* HOW TO COMPLETE THIS TASK
Before answering, work out how many lines below contain the string "orange"; the reply is that number alone.
+ + + + +
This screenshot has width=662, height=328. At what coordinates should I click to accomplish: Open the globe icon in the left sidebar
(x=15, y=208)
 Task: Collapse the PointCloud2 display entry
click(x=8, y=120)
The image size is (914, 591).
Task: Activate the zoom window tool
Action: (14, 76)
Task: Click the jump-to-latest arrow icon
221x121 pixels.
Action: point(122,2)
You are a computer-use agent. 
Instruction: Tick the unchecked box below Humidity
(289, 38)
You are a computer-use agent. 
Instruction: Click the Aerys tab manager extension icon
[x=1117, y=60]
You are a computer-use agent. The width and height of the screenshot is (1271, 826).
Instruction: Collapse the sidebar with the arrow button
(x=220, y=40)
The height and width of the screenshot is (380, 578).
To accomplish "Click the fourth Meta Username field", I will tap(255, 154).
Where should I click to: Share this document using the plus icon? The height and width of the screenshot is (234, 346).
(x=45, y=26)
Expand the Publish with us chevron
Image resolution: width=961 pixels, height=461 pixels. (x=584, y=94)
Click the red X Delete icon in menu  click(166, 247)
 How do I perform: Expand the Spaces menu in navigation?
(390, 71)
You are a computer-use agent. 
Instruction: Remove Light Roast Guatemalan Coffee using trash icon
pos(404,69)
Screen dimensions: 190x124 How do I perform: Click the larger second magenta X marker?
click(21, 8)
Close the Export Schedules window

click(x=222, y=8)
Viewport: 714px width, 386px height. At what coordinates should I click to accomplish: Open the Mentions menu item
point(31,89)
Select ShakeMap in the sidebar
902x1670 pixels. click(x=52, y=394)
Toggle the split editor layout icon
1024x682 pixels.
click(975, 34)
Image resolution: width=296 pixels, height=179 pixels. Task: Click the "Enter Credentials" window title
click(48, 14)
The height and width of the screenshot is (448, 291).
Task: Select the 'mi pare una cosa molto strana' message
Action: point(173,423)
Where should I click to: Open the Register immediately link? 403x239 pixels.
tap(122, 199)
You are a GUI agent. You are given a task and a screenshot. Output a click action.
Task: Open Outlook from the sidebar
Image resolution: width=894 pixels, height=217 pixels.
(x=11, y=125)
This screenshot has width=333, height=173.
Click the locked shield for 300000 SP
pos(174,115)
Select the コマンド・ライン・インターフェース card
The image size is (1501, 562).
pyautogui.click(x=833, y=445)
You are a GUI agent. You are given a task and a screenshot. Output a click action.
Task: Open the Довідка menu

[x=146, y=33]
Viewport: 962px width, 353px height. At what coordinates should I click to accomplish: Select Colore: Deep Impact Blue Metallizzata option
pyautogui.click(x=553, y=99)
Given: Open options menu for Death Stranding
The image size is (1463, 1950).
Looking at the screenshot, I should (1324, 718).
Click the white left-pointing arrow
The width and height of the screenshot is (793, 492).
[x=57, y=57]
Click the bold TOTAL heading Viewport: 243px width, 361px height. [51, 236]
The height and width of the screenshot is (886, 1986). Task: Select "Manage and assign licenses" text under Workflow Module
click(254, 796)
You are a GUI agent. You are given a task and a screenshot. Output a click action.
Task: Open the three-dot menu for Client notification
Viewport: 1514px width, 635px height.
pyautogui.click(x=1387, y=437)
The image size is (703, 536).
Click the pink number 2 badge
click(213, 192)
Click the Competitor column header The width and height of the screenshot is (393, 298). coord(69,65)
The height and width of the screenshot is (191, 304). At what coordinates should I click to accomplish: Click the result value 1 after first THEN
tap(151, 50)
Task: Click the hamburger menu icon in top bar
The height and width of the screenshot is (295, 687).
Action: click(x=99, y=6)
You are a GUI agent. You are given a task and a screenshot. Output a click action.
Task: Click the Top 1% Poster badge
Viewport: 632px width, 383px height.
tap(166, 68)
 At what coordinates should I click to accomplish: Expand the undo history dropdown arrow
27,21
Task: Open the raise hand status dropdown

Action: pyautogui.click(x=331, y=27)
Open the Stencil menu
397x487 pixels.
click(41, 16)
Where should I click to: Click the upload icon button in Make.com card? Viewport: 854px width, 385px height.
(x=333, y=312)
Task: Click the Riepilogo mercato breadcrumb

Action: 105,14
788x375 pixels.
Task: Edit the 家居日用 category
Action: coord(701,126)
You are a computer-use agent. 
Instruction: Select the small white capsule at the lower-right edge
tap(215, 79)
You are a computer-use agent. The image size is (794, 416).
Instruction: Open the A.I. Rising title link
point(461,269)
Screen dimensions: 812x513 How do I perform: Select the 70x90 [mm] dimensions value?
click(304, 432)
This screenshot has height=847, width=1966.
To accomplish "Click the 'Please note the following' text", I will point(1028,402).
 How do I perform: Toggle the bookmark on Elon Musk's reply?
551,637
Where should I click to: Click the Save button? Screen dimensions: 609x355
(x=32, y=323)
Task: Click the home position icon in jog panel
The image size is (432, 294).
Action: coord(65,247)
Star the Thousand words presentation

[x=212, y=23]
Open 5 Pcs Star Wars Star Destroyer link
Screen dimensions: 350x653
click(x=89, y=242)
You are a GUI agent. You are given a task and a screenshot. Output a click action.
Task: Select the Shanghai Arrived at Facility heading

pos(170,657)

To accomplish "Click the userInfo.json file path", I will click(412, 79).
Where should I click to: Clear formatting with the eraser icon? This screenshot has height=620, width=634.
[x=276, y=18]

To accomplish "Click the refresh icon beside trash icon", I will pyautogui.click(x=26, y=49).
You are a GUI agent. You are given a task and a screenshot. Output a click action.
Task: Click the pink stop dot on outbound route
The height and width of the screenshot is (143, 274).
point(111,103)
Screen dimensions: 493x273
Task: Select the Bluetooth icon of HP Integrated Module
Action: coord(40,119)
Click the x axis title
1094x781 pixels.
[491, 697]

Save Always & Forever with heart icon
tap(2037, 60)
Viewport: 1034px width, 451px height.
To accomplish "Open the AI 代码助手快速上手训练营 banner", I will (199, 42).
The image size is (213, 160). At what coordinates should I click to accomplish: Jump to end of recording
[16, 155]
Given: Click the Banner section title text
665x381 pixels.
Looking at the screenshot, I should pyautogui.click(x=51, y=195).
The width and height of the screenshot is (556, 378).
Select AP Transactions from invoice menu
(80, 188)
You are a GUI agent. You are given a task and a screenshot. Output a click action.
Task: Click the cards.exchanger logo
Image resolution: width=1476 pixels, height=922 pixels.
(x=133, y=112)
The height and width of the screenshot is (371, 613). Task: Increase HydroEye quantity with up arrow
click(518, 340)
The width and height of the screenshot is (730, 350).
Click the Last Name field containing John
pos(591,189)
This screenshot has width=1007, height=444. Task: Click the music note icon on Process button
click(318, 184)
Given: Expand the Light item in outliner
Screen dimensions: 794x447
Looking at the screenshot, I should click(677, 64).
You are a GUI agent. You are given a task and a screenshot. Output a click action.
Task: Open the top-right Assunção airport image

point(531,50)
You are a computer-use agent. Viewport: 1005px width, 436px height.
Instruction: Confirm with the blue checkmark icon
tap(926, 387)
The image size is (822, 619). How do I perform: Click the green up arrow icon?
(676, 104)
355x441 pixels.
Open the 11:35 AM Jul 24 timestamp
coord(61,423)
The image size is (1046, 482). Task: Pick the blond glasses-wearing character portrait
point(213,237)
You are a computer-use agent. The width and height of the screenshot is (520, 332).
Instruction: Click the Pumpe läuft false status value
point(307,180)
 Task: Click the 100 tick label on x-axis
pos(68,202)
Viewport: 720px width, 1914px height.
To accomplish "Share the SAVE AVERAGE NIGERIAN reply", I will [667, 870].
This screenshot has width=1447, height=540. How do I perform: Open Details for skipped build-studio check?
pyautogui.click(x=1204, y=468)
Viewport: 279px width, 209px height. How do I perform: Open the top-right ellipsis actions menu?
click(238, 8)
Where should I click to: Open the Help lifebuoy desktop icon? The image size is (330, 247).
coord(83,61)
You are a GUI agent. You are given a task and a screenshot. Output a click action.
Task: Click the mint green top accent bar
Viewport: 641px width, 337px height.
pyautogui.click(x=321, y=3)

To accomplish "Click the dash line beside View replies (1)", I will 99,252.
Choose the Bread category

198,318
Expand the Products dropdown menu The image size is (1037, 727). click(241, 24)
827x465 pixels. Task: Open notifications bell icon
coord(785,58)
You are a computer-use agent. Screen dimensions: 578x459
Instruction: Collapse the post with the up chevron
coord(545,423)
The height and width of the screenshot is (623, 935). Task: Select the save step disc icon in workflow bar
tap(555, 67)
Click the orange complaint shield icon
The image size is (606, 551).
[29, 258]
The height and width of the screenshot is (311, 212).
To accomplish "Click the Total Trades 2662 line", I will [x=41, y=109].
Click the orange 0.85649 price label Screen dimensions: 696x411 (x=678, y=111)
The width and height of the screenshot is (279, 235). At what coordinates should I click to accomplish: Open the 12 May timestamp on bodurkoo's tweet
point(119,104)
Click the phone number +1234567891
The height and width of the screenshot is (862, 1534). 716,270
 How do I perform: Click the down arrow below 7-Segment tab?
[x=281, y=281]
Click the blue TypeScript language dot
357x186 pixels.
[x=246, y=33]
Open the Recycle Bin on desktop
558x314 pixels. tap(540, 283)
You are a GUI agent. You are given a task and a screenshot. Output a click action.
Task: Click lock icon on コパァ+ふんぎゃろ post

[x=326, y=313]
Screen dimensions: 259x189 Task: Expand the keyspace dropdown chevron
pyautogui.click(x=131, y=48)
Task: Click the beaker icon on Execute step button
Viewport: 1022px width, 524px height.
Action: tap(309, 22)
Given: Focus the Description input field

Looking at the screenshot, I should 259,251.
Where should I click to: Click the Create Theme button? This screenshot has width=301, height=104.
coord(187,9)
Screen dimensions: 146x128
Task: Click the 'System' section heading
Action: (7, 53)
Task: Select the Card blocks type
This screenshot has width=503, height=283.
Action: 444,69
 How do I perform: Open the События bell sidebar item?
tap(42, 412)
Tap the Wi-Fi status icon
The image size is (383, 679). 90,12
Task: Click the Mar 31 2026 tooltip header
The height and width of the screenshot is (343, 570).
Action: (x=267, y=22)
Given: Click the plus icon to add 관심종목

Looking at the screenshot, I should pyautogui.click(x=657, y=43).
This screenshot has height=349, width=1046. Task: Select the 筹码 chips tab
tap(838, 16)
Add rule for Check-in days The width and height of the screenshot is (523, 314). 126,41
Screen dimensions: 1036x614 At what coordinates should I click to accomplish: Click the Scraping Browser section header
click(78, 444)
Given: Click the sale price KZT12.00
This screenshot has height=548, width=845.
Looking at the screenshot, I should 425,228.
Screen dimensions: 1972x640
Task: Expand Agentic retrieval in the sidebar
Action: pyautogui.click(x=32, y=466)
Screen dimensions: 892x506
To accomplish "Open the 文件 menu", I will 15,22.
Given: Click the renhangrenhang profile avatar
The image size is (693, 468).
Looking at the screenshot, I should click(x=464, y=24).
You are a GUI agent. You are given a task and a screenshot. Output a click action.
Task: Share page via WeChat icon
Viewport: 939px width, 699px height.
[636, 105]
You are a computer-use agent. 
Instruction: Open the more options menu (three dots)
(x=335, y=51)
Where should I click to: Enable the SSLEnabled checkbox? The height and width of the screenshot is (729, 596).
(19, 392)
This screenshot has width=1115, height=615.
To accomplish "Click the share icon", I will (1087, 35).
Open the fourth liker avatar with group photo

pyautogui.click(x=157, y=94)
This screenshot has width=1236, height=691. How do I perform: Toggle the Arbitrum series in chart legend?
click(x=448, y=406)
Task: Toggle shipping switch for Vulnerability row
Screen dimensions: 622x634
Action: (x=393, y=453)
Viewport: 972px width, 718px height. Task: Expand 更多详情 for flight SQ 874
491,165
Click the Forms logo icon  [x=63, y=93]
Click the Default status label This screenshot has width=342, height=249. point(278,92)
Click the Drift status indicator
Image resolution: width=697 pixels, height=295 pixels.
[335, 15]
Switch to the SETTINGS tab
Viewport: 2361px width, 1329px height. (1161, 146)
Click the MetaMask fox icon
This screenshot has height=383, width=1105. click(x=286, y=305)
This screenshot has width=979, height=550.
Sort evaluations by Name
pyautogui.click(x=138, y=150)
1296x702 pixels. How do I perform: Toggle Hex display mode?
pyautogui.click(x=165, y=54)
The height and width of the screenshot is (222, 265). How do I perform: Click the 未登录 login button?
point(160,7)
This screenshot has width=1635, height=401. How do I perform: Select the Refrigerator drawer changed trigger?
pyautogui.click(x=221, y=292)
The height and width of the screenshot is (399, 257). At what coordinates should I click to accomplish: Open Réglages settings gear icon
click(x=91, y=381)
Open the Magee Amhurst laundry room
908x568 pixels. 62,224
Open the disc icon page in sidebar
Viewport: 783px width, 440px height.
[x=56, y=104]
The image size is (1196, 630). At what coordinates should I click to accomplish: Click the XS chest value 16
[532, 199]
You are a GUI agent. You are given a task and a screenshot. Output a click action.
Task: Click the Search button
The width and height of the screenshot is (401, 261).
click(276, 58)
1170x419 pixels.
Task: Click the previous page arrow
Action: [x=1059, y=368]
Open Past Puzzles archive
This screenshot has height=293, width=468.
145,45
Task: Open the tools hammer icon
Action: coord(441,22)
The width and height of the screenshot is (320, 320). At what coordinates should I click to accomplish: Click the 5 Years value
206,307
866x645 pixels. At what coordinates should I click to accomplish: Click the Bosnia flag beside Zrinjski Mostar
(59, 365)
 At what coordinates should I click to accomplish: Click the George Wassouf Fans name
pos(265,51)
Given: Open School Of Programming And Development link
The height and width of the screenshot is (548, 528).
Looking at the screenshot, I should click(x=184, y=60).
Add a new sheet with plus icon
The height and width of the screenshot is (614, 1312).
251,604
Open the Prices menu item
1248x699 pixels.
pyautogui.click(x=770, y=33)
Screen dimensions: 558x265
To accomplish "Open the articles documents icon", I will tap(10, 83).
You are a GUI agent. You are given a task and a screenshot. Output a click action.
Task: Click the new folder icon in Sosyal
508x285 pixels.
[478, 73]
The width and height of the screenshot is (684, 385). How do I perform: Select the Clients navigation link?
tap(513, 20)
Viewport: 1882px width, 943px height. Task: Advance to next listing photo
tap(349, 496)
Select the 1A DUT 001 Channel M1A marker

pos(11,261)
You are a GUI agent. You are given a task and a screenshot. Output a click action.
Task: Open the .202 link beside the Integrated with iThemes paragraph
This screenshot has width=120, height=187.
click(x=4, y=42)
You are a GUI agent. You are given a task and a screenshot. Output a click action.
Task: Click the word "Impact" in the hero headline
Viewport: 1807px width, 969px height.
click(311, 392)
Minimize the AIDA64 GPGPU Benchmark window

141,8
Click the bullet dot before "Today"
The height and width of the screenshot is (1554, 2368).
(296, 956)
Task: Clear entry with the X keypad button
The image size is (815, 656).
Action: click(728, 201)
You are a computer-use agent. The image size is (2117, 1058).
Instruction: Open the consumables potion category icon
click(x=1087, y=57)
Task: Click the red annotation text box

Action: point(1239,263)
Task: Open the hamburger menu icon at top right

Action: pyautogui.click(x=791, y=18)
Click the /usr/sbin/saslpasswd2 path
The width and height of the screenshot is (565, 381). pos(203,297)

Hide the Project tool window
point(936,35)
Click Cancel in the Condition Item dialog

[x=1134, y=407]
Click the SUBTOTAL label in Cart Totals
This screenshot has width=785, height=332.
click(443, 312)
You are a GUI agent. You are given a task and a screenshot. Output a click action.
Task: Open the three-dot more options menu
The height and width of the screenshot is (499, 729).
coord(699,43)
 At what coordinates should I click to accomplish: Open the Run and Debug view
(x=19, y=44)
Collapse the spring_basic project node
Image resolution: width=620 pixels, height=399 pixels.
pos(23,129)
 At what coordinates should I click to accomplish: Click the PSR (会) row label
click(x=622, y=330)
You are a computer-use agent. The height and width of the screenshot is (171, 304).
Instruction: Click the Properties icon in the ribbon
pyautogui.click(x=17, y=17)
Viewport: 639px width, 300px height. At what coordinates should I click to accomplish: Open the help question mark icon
+ + + + +
* SOLUTION
2